## [INPUT RECORDS]
^^^^^^^^

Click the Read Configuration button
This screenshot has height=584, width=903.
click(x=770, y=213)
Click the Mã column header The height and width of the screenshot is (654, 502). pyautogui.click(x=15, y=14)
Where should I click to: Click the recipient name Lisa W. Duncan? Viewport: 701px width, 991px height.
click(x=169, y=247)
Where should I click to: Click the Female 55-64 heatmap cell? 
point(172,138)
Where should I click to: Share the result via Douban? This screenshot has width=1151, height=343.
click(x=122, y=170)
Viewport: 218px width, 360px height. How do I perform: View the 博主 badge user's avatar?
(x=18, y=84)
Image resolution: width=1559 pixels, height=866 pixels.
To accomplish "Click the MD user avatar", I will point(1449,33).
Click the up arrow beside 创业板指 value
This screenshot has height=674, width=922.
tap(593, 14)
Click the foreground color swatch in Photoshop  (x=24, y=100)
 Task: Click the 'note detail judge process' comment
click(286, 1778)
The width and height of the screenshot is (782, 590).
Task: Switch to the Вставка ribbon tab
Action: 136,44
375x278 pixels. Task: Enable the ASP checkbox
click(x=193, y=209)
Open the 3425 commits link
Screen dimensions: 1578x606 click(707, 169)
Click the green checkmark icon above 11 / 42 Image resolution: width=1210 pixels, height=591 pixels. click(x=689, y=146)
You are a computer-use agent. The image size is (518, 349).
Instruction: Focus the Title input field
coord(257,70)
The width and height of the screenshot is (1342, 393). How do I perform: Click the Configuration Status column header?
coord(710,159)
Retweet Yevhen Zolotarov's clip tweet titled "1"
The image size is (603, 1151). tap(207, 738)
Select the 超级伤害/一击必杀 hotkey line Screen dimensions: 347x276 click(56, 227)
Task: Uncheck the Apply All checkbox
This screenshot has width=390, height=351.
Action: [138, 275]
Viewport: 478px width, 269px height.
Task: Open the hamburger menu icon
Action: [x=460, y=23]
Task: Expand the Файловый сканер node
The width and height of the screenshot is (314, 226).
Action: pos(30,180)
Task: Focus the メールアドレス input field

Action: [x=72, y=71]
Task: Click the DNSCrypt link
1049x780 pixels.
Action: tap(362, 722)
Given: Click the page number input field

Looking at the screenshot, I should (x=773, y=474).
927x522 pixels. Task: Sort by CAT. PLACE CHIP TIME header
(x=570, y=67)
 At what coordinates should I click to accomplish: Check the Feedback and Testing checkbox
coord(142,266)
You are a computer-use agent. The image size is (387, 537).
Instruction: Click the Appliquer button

^^^^^^^^

## [PROBLEM STATEMENT]
Convert all of the material above into a Markdown table with the columns Row and Line. Each nonblank line gets its own numbered row, and blank lines are omitted.

## [REPLY TO THE EXERCISE]
| Row | Line |
|---|---|
| 1 | Click the Read Configuration button |
| 2 | This screenshot has height=584, width=903. |
| 3 | click(x=770, y=213) |
| 4 | Click the Mã column header The height and width of the screenshot is (654, 502). pyautogui.click(x=15, y=14) |
| 5 | Where should I click to: Click the recipient name Lisa W. Duncan? Viewport: 701px width, 991px height. |
| 6 | click(x=169, y=247) |
| 7 | Where should I click to: Click the Female 55-64 heatmap cell?  |
| 8 | point(172,138) |
| 9 | Where should I click to: Share the result via Douban? This screenshot has width=1151, height=343. |
| 10 | click(x=122, y=170) |
| 11 | Viewport: 218px width, 360px height. How do I perform: View the 博主 badge user's avatar? |
| 12 | (x=18, y=84) |
| 13 | Image resolution: width=1559 pixels, height=866 pixels. |
| 14 | To accomplish "Click the MD user avatar", I will point(1449,33). |
| 15 | Click the up arrow beside 创业板指 value |
| 16 | This screenshot has height=674, width=922. |
| 17 | tap(593, 14) |
| 18 | Click the foreground color swatch in Photoshop  (x=24, y=100) |
| 19 |  Task: Click the 'note detail judge process' comment |
| 20 | click(286, 1778) |
| 21 | The width and height of the screenshot is (782, 590). |
| 22 | Task: Switch to the Вставка ribbon tab |
| 23 | Action: 136,44 |
| 24 | 375x278 pixels. Task: Enable the ASP checkbox |
| 25 | click(x=193, y=209) |
| 26 | Open the 3425 commits link |
| 27 | Screen dimensions: 1578x606 click(707, 169) |
| 28 | Click the green checkmark icon above 11 / 42 Image resolution: width=1210 pixels, height=591 pixels. click(x=689, y=146) |
| 29 | You are a computer-use agent. The image size is (518, 349). |
| 30 | Instruction: Focus the Title input field |
| 31 | coord(257,70) |
| 32 | The width and height of the screenshot is (1342, 393). How do I perform: Click the Configuration Status column header? |
| 33 | coord(710,159) |
| 34 | Retweet Yevhen Zolotarov's clip tweet titled "1" |
| 35 | The image size is (603, 1151). tap(207, 738) |
| 36 | Select the 超级伤害/一击必杀 hotkey line Screen dimensions: 347x276 click(56, 227) |
| 37 | Task: Uncheck the Apply All checkbox |
| 38 | This screenshot has width=390, height=351. |
| 39 | Action: [138, 275] |
| 40 | Viewport: 478px width, 269px height. |
| 41 | Task: Open the hamburger menu icon |
| 42 | Action: [x=460, y=23] |
| 43 | Task: Expand the Файловый сканер node |
| 44 | The width and height of the screenshot is (314, 226). |
| 45 | Action: pos(30,180) |
| 46 | Task: Focus the メールアドレス input field |
| 47 | Action: [x=72, y=71] |
| 48 | Task: Click the DNSCrypt link |
| 49 | 1049x780 pixels. |
| 50 | Action: tap(362, 722) |
| 51 | Given: Click the page number input field |
| 52 | Looking at the screenshot, I should (x=773, y=474). |
| 53 | 927x522 pixels. Task: Sort by CAT. PLACE CHIP TIME header |
| 54 | (x=570, y=67) |
| 55 |  At what coordinates should I click to accomplish: Check the Feedback and Testing checkbox |
| 56 | coord(142,266) |
| 57 | You are a computer-use agent. The image size is (387, 537). |
| 58 | Instruction: Click the Appliquer button |